A Big Data Solution Running On Top of Rackspace Private Cloud
Two weeks ago, I presented a live webinar on a big data solution running on top of Rackspace Private Cloud.
The following post, the fifth and last in the RPC Insights series, will be a summary of that live webinar. I will be discussing what big data is, why Rackspace Private Cloud is a good fit for running big data solutions, some tools associated with big data, and briefly showing you how to run your first Hadoop job.
This is the third and last use case webinar/blog posts in the RPC Insights series. The second use case webinar/blog post talked about using Rackspace Private Cloud to support your software development lifecycle. If you happened to miss the last webinar and are interested in watching it, please go here. There you will find a link to the recorded webinar as well as a blog post discussing a general overview of the software development lifecycle, why Rackspace Private Cloud is a good fit for this use case, and demonstrating how to integrate Jenkins with GitHub.
What is Big Data?
So, what is big data? Just like "cloud", you hear the term all the time.
Wikipedia provides a broad definition:
Big data is an all-encompassing term for any collection of data sets so large and complex that it becomes difficult to process using on-hand data management tools or traditional data processing applications.
MongoDB also provides a similar definition but is a bit more focused:
Big Data refers to technologies and initiatives that involve data that is too diverse, fast-changing or massive for conventional technologies, skills and infrastructure to address efficiently. Said differently, the volume, velocity or variety of data is too great.
It Isn't Just About Volume
Keep in mind, even though the word "big" is in the term big data, it isn't always about the amount of data (otherwise referred to as volume). As mentioned in the MongoDB example, it is also about the velocity and variety of the data.

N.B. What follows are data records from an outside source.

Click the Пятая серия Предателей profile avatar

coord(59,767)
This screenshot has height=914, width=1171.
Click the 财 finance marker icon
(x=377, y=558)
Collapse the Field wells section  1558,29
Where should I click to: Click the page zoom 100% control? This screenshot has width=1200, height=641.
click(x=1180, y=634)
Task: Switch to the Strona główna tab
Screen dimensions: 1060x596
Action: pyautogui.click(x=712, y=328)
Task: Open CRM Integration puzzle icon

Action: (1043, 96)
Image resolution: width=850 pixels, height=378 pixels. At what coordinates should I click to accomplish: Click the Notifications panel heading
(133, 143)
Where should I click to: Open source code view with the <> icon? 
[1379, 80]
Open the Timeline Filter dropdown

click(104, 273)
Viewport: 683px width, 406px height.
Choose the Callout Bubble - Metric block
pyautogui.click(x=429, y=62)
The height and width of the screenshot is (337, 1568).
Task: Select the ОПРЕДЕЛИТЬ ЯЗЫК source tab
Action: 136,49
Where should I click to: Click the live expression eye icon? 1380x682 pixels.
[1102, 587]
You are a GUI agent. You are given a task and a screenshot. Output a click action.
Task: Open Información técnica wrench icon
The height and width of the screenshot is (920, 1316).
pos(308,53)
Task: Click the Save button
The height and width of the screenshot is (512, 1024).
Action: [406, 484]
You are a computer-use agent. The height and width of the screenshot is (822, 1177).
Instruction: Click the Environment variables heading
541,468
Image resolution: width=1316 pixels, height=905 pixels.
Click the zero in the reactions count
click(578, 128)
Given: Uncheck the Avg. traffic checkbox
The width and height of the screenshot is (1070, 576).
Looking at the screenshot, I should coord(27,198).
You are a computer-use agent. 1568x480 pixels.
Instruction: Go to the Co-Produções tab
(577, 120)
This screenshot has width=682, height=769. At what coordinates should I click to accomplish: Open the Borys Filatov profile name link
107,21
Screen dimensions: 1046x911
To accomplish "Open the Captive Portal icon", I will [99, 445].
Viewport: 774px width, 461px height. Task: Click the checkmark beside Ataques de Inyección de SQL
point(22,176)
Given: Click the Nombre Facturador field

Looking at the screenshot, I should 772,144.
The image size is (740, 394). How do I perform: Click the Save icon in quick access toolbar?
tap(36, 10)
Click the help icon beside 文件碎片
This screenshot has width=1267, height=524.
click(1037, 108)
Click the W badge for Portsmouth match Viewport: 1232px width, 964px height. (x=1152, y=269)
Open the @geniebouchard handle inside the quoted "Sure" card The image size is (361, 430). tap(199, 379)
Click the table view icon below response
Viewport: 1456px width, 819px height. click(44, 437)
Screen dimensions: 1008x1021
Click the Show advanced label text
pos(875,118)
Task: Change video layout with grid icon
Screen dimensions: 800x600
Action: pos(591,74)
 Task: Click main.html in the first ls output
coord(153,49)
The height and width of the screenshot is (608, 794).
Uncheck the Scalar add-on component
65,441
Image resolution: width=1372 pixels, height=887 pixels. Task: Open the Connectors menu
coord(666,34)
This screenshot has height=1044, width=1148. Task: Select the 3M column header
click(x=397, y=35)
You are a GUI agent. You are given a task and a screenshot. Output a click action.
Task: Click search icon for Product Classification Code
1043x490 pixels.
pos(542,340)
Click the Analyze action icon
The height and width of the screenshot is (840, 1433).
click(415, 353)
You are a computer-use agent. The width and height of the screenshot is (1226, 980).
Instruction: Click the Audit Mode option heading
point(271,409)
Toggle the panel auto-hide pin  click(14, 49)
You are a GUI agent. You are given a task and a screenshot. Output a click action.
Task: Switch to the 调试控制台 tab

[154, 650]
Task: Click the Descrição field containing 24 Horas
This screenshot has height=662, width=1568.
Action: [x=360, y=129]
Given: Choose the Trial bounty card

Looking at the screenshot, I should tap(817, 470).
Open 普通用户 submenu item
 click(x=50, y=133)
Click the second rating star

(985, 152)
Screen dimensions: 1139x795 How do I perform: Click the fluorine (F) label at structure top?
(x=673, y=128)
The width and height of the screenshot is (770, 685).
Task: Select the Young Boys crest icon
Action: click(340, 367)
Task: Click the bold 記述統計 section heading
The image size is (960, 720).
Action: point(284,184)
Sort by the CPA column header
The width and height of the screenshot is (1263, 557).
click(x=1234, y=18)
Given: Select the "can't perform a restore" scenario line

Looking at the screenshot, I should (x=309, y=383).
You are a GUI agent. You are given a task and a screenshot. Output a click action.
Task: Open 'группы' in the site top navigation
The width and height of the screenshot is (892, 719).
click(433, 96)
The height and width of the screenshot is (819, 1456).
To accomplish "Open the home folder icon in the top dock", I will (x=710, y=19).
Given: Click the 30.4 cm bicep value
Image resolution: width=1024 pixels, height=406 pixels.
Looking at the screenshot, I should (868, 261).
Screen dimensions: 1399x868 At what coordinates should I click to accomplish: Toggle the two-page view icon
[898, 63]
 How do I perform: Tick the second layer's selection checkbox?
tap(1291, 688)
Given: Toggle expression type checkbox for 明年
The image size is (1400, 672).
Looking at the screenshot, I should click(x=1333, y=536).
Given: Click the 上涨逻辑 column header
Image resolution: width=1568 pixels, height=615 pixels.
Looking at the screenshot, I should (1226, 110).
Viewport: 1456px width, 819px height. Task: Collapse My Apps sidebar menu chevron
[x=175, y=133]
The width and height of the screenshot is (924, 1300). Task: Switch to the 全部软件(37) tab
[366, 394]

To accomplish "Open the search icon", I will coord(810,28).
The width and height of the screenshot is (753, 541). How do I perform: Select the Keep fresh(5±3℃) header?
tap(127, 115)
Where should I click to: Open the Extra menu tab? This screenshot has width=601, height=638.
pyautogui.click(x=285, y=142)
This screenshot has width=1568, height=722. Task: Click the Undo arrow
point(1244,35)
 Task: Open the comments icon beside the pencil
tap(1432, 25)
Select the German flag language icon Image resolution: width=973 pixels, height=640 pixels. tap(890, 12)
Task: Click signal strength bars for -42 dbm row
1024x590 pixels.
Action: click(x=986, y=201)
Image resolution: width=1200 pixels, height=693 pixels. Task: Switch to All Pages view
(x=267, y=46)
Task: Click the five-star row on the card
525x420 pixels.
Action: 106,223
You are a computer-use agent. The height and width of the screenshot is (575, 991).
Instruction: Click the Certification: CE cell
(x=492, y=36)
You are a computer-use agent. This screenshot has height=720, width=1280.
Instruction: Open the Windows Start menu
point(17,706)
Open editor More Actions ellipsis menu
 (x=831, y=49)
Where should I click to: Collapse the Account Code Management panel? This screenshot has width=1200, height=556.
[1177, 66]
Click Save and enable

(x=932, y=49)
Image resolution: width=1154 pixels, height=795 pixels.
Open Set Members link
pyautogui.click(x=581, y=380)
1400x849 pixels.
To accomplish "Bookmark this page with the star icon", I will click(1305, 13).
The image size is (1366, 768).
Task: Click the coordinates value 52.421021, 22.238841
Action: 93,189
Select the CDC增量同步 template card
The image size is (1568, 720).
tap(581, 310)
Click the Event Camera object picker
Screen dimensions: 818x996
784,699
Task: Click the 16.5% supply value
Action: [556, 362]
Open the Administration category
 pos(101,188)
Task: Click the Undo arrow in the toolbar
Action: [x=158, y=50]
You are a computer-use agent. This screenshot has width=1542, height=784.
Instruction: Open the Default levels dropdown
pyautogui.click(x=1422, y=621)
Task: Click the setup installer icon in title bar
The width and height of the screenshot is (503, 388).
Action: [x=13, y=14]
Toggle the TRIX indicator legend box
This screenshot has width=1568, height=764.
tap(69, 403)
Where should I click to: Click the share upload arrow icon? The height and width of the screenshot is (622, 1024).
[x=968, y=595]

According to Jim Gallo, national director of business analytics for ICC, an IT services provider based in Columbus, Ohio, "volume isn't everything. For organizations to accurately determine whether a big data platform is right for them, they must also study the variety and velocity of their data."
You could very well just have a large volume of transactional and structured data that doesn’t really classify as big data or require big data tools to analyze.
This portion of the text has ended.